Marie Cruz


Experimenting with Cypress Studio

I have been exploring Cypress Studio, one of Cypress’ experimental features and I have to say that this is currently one of my favourite features at the moment. It’s perfectly suitable for beginners and to anyone who wants to quickly automate some tests with less or no coding at all.

In this blog post, I’ll give you an overview as to what Cypress Studio is, how to integrate it on your projects, some limitations that you need to be aware of and an in-depth look at its features.

Cypress Studio

Cypress Studio lets you write automated tests with minimal coding by recording your interaction to the application under test. Think of Cypress Studio as Cypress’ version of Selenium IDE. It’s essentially a record and playback tool so you can write automated tests quicker, especially the repetitive steps! Cypress Studio automates most of the steps required to interact with your application such as clicking buttons, typing strings to an input field, checking radio buttons and selecting options from a drop down menu. Apart from these interactions, Cypress Studio also lets you write assertions quickly.

Enabling Cypress Studio

Since this is still an experimental feature, a minimal configuration is required and when I say minimal, it’s really minimal! On your cypress.json, you just need to set the experimentalStudio key to be true. The other requirement is that you should have installed a later version of Cypress as this was introduced on version 6.3.0.

Writing Tests with Cypress Studio

There are a couple of ways to get started with Cypress Studio.

You can start by updating an existing test or use Cypress Studio to add a new test from scratch. Whichever way you choose, you should see an icon that looks like a magic wand beside the test name, as seen from the screenshot below.

Cypress Test Runner with the Cypress Studio icon hovered
Enable Cypress Studio by clicking on the Add Commands to Test icon

When you click this icon, this will enable the Cypress Studio feature.

After this, interact with your application just like you would normally do and Cypress will automatically generate the commands. For this test, I have clicked the search input, typed the keyword pancakes and hit enter. This has generated a couple of steps on the studio commands view as seen from the screenshot below.

Cypress commands generated by the Cypress Studio feature
Automatically generated commands from Cypress

You can then either copy these commands or save it. When you save the commands, these will be added to your test. The example that I demonstrated is pretty simple but imagine the time that you can save! This is particularly useful if you just want to quickly verify a feature with minimal amount of effort.

If you also want to write assertions quickly, you can also do this by right clicking on the element that you want to assert and then select from the pre-generated assertions that Cypress Studio can detect.

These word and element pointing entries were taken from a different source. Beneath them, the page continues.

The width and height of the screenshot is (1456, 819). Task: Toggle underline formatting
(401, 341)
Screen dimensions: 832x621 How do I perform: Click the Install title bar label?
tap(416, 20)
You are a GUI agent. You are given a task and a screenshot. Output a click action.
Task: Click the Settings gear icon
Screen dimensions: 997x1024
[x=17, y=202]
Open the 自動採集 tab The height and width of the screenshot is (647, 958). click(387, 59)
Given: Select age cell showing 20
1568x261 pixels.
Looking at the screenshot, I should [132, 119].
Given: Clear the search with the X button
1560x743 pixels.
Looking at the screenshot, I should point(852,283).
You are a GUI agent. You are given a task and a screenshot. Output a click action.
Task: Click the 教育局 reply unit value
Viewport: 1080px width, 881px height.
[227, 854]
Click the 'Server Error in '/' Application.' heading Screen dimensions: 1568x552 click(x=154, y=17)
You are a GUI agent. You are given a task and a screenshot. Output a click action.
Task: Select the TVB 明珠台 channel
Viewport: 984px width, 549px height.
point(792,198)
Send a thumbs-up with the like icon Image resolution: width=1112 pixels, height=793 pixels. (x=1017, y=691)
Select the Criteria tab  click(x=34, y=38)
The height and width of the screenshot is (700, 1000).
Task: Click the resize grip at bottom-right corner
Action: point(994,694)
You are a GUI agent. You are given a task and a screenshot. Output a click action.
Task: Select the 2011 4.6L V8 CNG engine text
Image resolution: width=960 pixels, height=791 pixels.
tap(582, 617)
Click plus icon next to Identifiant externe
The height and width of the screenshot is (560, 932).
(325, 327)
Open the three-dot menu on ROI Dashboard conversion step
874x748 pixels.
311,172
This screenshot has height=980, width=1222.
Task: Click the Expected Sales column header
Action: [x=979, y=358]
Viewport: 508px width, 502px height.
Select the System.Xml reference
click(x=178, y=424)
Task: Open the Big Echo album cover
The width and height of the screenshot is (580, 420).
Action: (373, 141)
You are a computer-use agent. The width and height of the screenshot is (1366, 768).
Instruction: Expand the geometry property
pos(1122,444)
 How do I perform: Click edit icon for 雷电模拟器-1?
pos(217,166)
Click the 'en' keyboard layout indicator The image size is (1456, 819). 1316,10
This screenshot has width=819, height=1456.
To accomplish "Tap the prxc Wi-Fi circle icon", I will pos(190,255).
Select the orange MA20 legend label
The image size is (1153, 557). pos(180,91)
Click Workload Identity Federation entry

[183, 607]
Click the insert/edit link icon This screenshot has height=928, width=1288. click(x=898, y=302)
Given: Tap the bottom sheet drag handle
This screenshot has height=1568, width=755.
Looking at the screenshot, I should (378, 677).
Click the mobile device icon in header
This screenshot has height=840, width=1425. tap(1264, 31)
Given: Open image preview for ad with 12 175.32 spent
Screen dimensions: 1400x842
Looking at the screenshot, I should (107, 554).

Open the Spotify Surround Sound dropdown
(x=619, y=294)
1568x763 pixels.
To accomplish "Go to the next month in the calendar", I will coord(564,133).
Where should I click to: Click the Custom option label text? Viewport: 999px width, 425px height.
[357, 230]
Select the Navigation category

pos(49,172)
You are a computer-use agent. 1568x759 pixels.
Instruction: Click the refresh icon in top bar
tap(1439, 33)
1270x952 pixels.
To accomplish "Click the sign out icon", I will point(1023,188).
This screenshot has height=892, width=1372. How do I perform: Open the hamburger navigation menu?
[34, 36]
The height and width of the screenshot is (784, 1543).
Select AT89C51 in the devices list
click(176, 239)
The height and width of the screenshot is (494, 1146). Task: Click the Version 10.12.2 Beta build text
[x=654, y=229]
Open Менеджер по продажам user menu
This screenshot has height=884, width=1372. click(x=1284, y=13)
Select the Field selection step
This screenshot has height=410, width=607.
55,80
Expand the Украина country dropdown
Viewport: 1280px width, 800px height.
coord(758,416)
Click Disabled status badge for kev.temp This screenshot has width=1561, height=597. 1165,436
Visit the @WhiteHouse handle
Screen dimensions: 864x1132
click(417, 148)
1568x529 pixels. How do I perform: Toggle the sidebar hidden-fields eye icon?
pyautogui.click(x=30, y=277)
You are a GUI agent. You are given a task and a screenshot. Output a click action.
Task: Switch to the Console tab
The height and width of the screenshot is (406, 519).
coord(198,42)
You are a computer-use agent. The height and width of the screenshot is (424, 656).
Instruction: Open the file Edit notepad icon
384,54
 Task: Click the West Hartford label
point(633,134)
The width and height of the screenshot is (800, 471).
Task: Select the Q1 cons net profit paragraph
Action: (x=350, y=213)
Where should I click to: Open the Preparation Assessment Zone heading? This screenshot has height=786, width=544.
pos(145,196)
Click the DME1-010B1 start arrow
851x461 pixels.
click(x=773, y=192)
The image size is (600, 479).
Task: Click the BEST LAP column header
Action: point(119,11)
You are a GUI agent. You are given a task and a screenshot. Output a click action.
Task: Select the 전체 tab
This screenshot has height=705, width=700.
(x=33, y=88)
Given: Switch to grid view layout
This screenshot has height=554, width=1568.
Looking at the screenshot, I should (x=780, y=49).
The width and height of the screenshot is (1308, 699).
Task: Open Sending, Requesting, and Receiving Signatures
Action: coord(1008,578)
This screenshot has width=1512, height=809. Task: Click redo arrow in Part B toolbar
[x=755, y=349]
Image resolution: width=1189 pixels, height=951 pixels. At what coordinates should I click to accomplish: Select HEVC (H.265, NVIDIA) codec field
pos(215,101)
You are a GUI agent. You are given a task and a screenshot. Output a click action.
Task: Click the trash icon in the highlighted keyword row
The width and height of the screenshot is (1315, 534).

Cypress assertions generated by the Cypress Studio feature
Generate assertions automatically from Cypress Studio

Limitations

As it’s a record and playback tool, there are of course some limitations to Cypress Studio. If you want to write more complex tests where you need to intercept network connections and either spy or stub some API calls, this is not possible. Apart from assertions, Cypress Studio can only support the following commands (for now!):

  • .click()
  • .type()
  • .check()
  • .uncheck()
  • .select()

Wrapping up

Cypress Studio is a great tool for generating code for your automated tests quickly. If you want to quickly verify your website’s features and don’t want to write some code, then give this a try. To find out more information about this feature, check out Cypress Studio’s official documentation.